For I am jealous of you with the jealousy of God. For I have espoused you to one husband that I may present you as a chaste virgin to Christ.
(2 Corinthians 11:2 Saint Paul the Apostle of Jesus Christ Crucified)

When I remember that my wounds are His wounds, sometimes that is the very thing Our Lady uses to keep me on my own personal path of union with Her Beloved Son. And remember this, not all wounds can or will be healed, because like Our Lord’s, they will be glorified on the day of judegment. Perhaps we will want to see as many scars as possible, for they are our trophies. Ponder that in your own life. Of course, I am personally using it as a means of pursuing Christ as His bride, but this notion can be applied to even a small area in your life that is indeed smothered in the cross. Some crosses, especially in the middle of the trial, are exceedingly difficult to understand why the suffering is being permitted.

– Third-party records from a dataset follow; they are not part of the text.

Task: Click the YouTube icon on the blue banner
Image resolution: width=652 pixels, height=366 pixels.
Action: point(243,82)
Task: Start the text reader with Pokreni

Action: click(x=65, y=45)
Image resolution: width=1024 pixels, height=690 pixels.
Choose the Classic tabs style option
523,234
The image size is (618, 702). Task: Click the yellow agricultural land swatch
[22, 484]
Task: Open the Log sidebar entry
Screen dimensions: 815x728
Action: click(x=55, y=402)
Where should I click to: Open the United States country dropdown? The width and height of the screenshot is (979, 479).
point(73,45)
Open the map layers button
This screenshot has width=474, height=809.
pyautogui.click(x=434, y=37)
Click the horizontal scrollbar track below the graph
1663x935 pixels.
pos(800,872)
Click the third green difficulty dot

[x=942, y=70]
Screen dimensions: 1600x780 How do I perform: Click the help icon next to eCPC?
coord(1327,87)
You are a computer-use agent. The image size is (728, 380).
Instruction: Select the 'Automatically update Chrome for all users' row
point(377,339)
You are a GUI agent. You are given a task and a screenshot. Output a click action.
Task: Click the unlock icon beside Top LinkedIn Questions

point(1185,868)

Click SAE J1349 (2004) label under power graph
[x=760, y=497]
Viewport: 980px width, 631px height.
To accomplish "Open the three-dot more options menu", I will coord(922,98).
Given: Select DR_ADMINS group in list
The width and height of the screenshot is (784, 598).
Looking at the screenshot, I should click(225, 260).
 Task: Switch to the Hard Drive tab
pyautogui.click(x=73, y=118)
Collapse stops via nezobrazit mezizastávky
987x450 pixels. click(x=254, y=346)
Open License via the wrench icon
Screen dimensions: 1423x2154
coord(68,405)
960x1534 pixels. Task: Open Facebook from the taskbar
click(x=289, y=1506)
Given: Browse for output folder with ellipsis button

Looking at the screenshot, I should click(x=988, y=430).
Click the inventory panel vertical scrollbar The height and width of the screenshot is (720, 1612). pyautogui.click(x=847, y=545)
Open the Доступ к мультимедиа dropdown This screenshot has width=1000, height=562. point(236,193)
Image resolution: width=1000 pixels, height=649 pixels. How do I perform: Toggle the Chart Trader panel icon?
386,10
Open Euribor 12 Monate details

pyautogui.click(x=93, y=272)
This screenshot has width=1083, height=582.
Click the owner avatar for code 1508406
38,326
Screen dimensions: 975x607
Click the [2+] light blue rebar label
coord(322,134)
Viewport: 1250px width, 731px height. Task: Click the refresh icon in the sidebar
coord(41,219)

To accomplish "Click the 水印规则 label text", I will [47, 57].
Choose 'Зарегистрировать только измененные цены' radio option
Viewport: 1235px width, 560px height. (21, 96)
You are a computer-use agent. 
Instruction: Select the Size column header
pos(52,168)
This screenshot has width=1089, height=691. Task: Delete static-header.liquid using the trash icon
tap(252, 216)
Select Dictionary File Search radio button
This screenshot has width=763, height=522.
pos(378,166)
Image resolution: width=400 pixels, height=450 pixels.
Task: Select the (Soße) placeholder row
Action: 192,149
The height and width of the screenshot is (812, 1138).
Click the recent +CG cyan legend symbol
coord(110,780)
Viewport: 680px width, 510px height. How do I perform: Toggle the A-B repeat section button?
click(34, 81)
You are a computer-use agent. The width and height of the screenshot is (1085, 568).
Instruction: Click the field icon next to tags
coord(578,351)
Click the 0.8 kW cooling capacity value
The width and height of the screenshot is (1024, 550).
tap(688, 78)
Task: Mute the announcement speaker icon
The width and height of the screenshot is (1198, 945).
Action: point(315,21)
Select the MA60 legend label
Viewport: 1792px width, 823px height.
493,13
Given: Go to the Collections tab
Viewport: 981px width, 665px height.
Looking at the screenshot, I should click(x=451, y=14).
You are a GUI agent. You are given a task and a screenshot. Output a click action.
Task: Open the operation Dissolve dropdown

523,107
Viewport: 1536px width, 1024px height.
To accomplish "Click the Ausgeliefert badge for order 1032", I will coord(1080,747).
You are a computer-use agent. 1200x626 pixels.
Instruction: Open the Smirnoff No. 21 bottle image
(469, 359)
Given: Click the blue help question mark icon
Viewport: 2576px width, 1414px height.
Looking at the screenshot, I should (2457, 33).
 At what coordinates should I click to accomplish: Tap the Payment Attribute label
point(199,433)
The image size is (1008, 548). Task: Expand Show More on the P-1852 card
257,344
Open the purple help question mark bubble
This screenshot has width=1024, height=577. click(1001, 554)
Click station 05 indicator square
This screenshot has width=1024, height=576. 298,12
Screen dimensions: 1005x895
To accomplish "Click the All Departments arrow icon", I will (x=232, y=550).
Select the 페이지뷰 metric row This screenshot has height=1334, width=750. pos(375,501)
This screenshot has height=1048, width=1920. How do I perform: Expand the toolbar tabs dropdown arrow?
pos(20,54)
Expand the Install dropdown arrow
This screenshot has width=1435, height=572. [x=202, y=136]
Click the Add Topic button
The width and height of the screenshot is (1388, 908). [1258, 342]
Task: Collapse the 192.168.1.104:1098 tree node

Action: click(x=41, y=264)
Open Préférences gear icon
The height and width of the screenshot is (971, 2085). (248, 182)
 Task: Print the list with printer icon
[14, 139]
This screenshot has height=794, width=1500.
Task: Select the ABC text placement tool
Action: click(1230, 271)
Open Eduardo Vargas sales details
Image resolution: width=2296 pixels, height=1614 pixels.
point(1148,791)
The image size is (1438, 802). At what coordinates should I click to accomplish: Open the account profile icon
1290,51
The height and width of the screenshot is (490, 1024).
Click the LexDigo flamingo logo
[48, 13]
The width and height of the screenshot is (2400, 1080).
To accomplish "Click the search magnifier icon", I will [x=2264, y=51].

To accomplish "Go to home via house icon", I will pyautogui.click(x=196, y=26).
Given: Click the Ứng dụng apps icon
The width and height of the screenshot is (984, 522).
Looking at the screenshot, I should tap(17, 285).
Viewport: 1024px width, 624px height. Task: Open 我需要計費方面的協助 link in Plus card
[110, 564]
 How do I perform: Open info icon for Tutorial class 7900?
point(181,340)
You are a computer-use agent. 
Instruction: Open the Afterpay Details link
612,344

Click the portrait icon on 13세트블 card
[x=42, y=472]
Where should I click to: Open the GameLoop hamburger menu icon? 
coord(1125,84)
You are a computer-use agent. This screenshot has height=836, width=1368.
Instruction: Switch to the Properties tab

But if you remember that your cross is really His, being a member of the Body of Christ (the Church), you will be able to see that He is indeed fulfilling this quota of suffering through YOU (spoken of by Saint Paul). Take courage in the fact, that though innocent, Jesus and Mary willingly chose the nails, the swords of sorrow and the thorns, for the sake of this Body. This song also reminds me of Our Lord’s parable, leaving the flock of 99 to go off in search of the one. And as John of the Cross says, “I now guard no flock, my sole occupation is Love” (there is a reason he is Doctor of the Church). Since we are approaching Pentecost (the longest season in the Latin Mass Calendar of 24 Sundays following Whitsunday) take to heart that there is also a justification for why wisdom is the first of the Seven Gifts of the Holy Ghost. True wisdom does not come from age or books, it comes from experiences of the cross.





All pictured above are Carmelites, who understood that true wisdom did not come from age, but through the cross. How do I know this? Because each and every one of these Saints (and Venerable) died in their teens or 20’s:
1.) Teresa Margaret Redi: 22 years of age
2.) Therese of the Child Jesus and of the Holy Face: 24 years of age
3.) Teresa of the Andes: 19 years of age
4.) Teresita Quevedo: 19 years of age
5.) Elizabeth of the Trinity: 26 years of age
(Carmelites have a LOT of Teresa’s in case you had not noticed). A friend of mine once said, before my discernment into Carmel, that Carmelites die so young because they reach perfection relatively quickly. I will never forget that. I cannot tell you how many times I have had family members look at me, with puzzled and uncomfortable expressions, when they hear this truth; I have seen some even get overly angry, when they see that, one as sinful as myself, can desire the same thing. But these reactions just go to show that many people are more attached to earth than their one true heavenly home, and are undercover afraid of death. My favorite fruit attached to the mystery of the Assumption, invoked in the Most Holy Rosary, is that of a holy life and holy death. To the friends of God, death is a friend in this sorrowful “vale of tears”, so with Teresa of Jesus let us remember: “all things are passing, God alone suffices.”